◆ EXERCISE DIRECTIONS
Output only the lines of the entries that follow, starting at the one with "Open the Site module settings gears icon" and running down to the one with "Task: Click the Validity years number box", both included and unchanged.
*** Block opens ***
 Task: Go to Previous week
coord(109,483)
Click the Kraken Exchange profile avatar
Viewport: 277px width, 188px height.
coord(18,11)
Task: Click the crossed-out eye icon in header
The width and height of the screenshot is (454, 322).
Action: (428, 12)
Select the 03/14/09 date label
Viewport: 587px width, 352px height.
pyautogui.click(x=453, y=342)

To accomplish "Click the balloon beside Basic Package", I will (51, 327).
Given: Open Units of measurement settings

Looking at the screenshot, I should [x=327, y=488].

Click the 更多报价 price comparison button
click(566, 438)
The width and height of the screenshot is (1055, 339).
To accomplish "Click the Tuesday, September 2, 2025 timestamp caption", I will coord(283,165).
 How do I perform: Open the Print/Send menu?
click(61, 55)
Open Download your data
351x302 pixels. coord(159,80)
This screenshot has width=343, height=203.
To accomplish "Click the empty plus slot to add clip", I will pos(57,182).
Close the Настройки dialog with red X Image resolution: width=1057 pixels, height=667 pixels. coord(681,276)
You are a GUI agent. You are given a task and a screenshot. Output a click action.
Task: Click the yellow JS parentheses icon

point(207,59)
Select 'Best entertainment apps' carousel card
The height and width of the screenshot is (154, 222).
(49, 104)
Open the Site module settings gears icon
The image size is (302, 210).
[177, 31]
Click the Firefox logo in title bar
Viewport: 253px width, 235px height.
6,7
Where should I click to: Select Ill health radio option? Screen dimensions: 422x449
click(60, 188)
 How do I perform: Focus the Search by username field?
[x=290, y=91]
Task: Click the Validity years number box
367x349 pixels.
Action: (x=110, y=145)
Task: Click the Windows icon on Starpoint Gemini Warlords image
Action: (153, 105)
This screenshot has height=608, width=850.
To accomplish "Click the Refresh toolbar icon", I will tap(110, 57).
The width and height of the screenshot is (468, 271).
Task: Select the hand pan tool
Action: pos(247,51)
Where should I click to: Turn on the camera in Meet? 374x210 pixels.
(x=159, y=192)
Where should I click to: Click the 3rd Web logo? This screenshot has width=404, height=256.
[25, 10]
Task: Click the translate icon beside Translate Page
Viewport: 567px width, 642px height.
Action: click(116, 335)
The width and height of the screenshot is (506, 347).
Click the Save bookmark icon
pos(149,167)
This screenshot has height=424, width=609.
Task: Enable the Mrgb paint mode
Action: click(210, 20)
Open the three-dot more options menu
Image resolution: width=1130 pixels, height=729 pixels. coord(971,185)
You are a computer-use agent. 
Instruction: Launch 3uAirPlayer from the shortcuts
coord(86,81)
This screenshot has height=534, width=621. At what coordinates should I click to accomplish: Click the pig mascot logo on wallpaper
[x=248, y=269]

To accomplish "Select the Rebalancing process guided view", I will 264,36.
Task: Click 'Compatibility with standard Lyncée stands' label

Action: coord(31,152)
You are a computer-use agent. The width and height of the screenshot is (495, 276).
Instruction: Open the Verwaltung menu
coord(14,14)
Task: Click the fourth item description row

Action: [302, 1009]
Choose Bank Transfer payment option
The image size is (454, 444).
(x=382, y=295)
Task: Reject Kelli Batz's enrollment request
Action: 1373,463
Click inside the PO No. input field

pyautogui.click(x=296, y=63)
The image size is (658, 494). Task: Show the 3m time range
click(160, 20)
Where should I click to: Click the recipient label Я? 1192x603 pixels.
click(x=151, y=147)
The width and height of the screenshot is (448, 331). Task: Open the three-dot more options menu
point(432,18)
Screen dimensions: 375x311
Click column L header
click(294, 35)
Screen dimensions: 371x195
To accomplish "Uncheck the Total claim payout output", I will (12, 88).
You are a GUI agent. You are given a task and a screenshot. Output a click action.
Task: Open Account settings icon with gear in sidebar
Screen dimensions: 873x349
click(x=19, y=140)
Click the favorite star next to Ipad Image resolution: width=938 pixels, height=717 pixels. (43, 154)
*** Block closes ***
◆ ANSWER SECTION
Open the Site module settings gears icon
The image size is (302, 210).
[177, 31]
Click the Firefox logo in title bar
Viewport: 253px width, 235px height.
6,7
Where should I click to: Select Ill health radio option? Screen dimensions: 422x449
click(60, 188)
 How do I perform: Focus the Search by username field?
[x=290, y=91]
Task: Click the Validity years number box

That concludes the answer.